[Lu sur le Web] Valls, itinéraire d’un enfant gâté.

Extrait de l’article « Oublié le Premier ministre, Valls est d’abord un « winner », un super manager, « cost-killer » des temps modernes. C’est une machine de guerre économique, qui se trompe de combat. Croyant, comme son modèle anglo-saxon, en la vertu des marchés pour créer la croissance, il en oublie le but premier du socialiste de lutte contre les inégalités et pour la justice sociale. Il met en scène sa lutte héroïque contre le Front National, qui ne gagne en puissance que par la perte de la base populaire du PS au profit des extrêmes politiques. Enfin, à l’issue des tragiques attentats de janvier puis de novembre 2015, au lieu de protéger la liberté d’expression, il instaure un « patriot act » à la française qui réduit les libertés au nom de la sécurité des populations civiles.

▶ **ENREGISTREMENTS DE DONNÉES**:
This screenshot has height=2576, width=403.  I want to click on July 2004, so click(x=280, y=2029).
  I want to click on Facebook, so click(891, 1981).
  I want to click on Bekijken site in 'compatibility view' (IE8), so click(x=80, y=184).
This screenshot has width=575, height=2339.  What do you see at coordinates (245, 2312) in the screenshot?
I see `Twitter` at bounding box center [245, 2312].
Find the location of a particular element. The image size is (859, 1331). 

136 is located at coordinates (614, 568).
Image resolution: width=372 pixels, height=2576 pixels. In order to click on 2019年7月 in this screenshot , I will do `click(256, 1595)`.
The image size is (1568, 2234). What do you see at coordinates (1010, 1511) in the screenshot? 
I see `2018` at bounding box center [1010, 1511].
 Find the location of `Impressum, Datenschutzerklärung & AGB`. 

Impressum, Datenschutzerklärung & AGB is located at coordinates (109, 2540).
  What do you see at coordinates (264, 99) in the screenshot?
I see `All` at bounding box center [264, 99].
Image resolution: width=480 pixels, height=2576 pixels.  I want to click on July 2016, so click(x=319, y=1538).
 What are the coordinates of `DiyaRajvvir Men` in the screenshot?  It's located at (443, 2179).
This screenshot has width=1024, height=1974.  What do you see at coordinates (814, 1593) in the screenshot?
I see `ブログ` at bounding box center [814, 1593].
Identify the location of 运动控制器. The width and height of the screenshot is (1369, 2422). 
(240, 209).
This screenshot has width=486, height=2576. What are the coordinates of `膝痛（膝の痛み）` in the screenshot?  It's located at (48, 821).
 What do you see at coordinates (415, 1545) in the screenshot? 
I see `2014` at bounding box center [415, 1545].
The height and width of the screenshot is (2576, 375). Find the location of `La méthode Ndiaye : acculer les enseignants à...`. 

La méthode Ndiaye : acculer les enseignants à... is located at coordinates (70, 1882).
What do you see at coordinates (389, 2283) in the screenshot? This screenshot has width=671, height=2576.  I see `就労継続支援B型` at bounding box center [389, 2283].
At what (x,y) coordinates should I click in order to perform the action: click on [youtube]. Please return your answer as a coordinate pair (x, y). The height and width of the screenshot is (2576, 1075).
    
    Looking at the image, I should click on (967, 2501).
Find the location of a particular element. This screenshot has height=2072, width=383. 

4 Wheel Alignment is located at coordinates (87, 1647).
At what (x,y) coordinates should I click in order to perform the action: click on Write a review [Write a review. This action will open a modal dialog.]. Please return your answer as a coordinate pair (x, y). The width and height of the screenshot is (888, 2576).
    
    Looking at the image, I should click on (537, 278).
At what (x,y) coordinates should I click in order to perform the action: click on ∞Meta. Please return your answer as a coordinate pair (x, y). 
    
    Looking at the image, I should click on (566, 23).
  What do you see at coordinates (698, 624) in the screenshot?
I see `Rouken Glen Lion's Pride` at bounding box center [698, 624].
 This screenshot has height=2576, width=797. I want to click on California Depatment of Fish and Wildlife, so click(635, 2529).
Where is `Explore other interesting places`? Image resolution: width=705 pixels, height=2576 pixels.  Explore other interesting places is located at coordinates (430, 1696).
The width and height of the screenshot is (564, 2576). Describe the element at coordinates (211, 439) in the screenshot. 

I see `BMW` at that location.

▶ **TÂCHE À RÉALISER**: Recopiez sans modification, dans l'extrait sur Valls, le passage qui va de « Extrait de l’article » jusqu'à « des populations civiles. ».

▶ **RÉSULTAT PRODUIT**:
Extrait de l’article « Oublié le Premier ministre, Valls est d’abord un « winner », un super manager, « cost-killer » des temps modernes. C’est une machine de guerre économique, qui se trompe de combat. Croyant, comme son modèle anglo-saxon, en la vertu des marchés pour créer la croissance, il en oublie le but premier du socialiste de lutte contre les inégalités et pour la justice sociale. Il met en scène sa lutte héroïque contre le Front National, qui ne gagne en puissance que par la perte de la base populaire du PS au profit des extrêmes politiques. Enfin, à l’issue des tragiques attentats de janvier puis de novembre 2015, au lieu de protéger la liberté d’expression, il instaure un « patriot act » à la française qui réduit les libertés au nom de la sécurité des populations civiles.